In context: Chatbots stemming from OpenAI's ChatGPT are the current rage. Despite the ongoing debate over copyrights and other issues with the still somewhat nescient technology, every big tech company seems to want one. While its flaws are many and varied, some people are using it in constructive and potentially marketable ways.

Update (March 10): ChatGPT has again shown its ignorance. Despite its claim that Sumplete is a unique and original game, the internet didn't take long to prove it lied. At least two games --- Summer and Rullo --- are available on mobile app stores and have the same rules. It turns out that even those are just mobile versions of the pulp puzzle game Cross Sums invented in the 1950s.

Once again, it's another example of ChatGPT (or its variants) making up stuff and selling it as original with "perfect confidence." This behavior earned the chatbot the moniker the "Slickest Con Artist of All Time" from Ted Gioia.

"ChatGPT [is] the hottest thing in tech right now," Gioia said last month. "It's even hotter than its predecessor Sam Bankman-Fried, who was doing something similar 12 months ago. ChatGPT is just better than SamFTX in every way. It can't even be extradited---because it's just a bot."

Gioia points out that the chatty AI tends to plagiarize or fabricate "facts." Then when confronted about it, it makes up another lie to cover the previous, all with the complete confidence of a skilled con artist. Of course, the AI is not intentionally lying, but the effect is essentially the same for the person using it.

Daniel Tait is not the first to be fooled by the chatbot, and he likely won't be the last.

Despite examples of its sketchy and incorrect theories on math, ChatGPT recently created its first math game. For the most part, the AI made up everything about the number puzzle, including its name and programming, with little human assistance.

It started when programmer Daniel Tait asked ChatGPT to suggest a few Sudoku-like games he could play --- something it readily accomplished with five "familiar" recommendations. However, Tait wanted something unique, so he modified his query to ask for a game that didn't exist. After several attempts, ChatGPT invented "Sum Delete."

* _Your tasks_
1/ In the article about ChatGPT's number puzzle, what 1950s pulp puzzle game are Summer and Rullo said to be mobile versions of?
2/ Decide whether each statement agrees with the article about ChatGPT's number puzzle. Answer yes or no for each one, and quote the words from the article that settle it. (a) Ted Gioia gave ChatGPT the moniker "Slickest Con Artist of All Time." (b) Daniel Tait's first request was for a game that didn't exist. (c) ChatGPT first answered Tait with five recommendations.
3/ Pick up the article about ChatGPT's number puzzle after its last sentence and continue it.

* _Data section_
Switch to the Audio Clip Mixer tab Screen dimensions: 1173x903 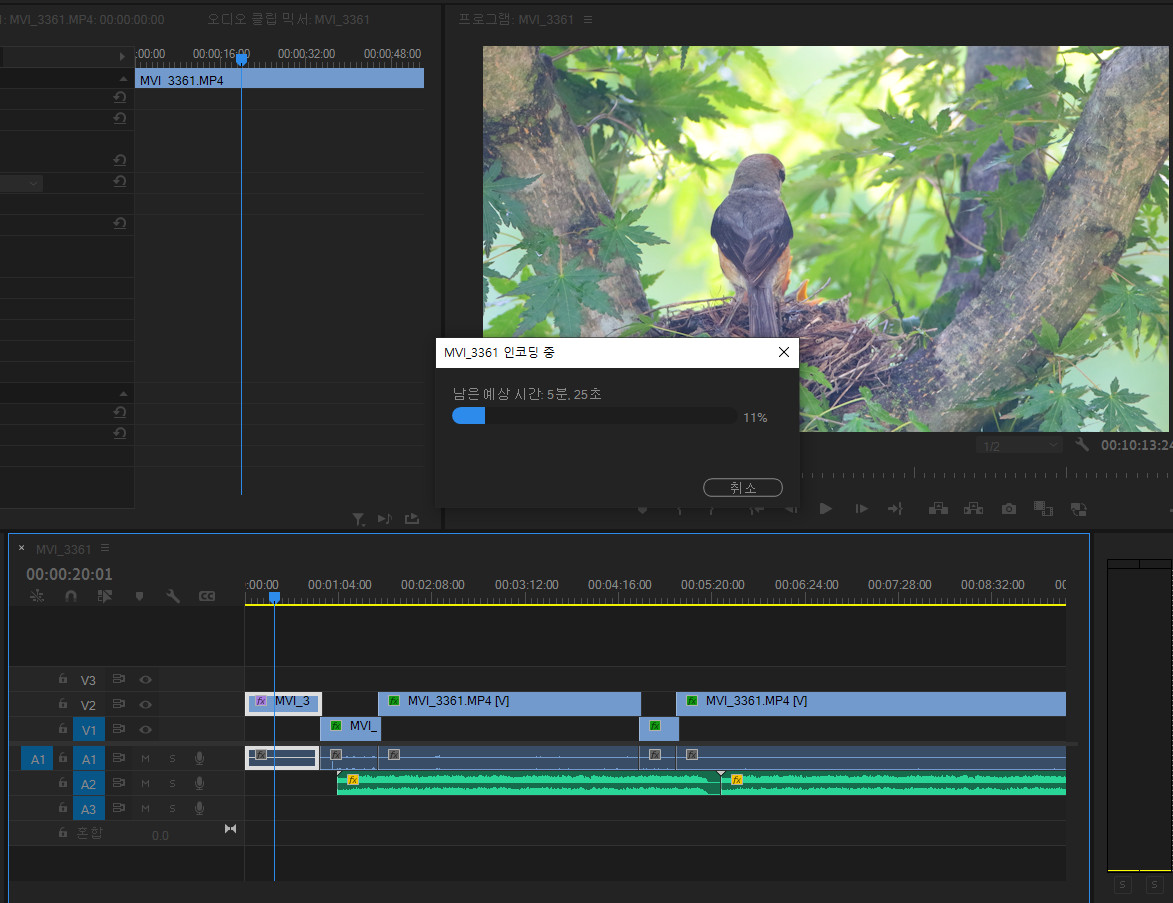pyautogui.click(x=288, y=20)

==

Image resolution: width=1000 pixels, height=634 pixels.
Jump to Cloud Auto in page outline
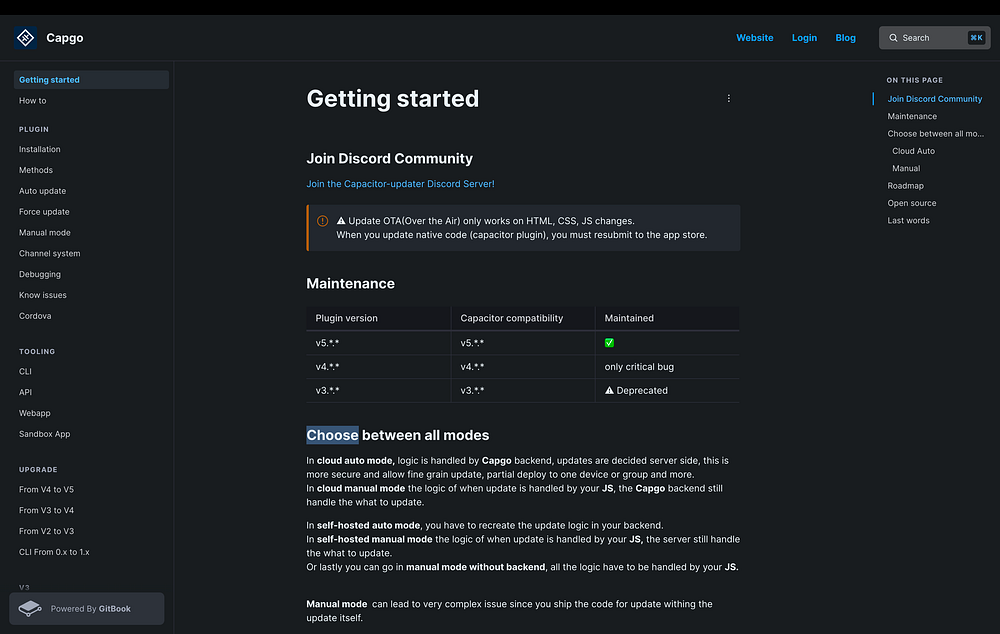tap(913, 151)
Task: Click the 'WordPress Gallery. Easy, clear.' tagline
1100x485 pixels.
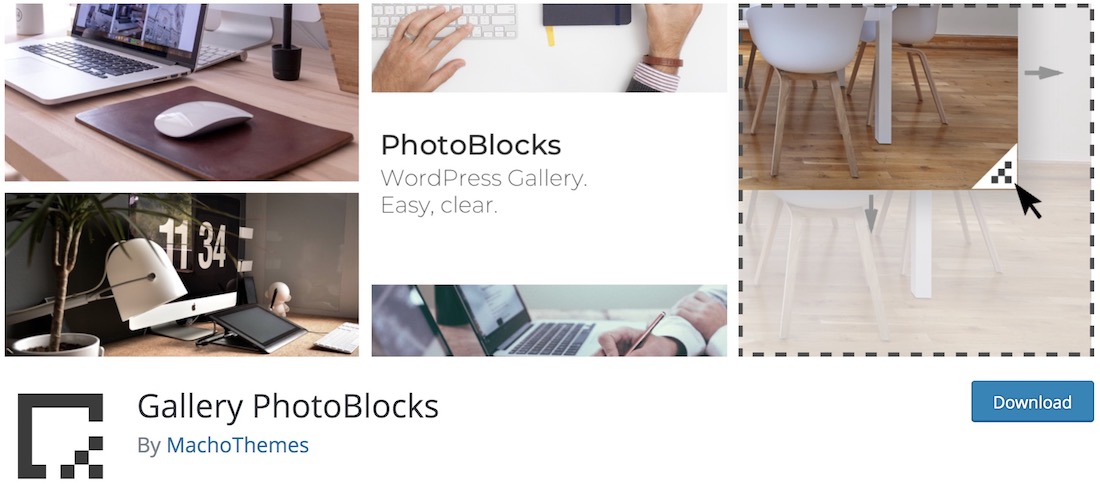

...

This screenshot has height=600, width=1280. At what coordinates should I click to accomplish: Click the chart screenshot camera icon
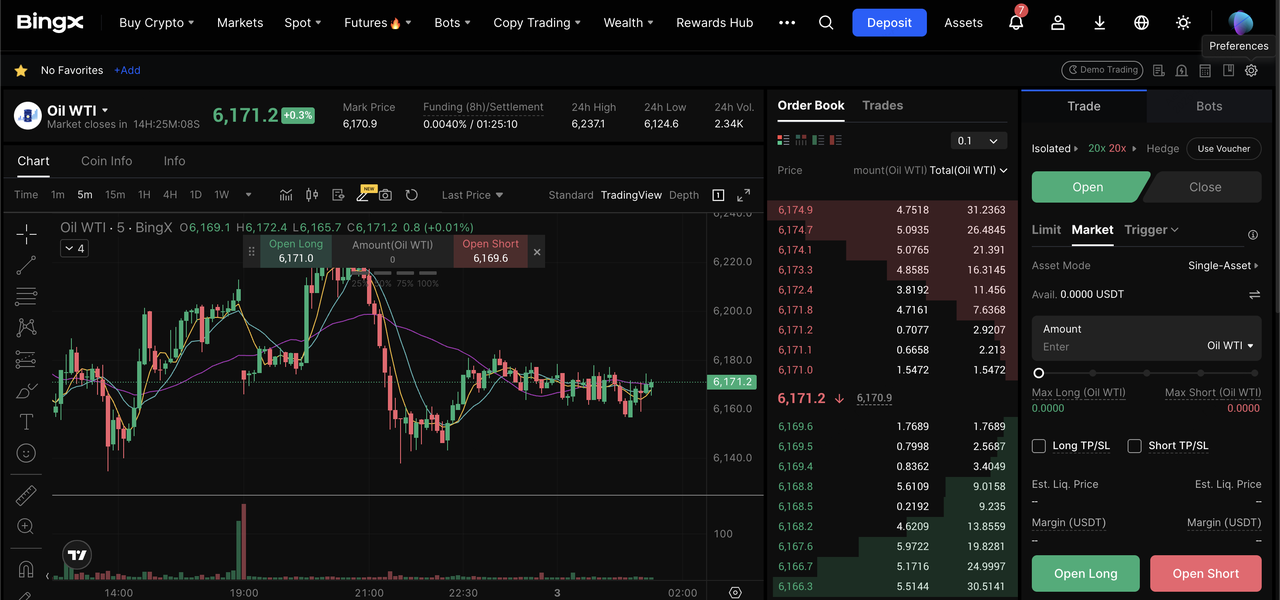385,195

* _Responses by task_
1/ Cross Sums.

2/
(a) Yes: "This behavior earned the chatbot the moniker the "Slickest Con Artist of All Time" from Ted Gioia."
(b) No: "It started when programmer Daniel Tait asked ChatGPT to suggest a few Sudoku-like games he could play"
(c) Yes: "something it readily accomplished with five "familiar" recommendations"

3/
The rules are relatively simple. The player has to cross out numbers on a grid so that the sum of each row and column add up to the totals listed to the right and bottom of the layout. The game has several difficulty levels ranging from a super easy-to-solve 3x3 grid to a crazy hard 9x9, which introduces negative and two-digit numbers to the matrix.

Thinking the game's original name, Sum Delete wasn't catchy enough, Tait prompted the AI to think of a better one. After a couple of tries, it suggested "Sumplete," a portmanteau of the words "sum" and "complete." He then asked ChatGPT to program a working version of the game. In about 30 seconds, the AI had coded a web-based version of Sumplete in HTML and JavaScript, complete with CSS.

Tait spent a few more hours reiterating the game with the AI, tweaking it, and adding more features. After developing a satisfactory internet-ready game, Tait purchased the domain "" and built a website hosting the machine-generated game so others could play. Players can choose from the various difficulties or try the "Daily Sumplete" --- a 5x5 puzzle that, if solved, unlocks the Daily Master challenge.

As far as Tait knows, Sumplete is a unique creation, but he's not 100 percent sure. He encourages anyone who might have played something similar to contact him. At the very least, the game exemplifies how people can use AI to create a marketable product with minimal effort. Whether this is a good or bad thing is another question still facing heated debate.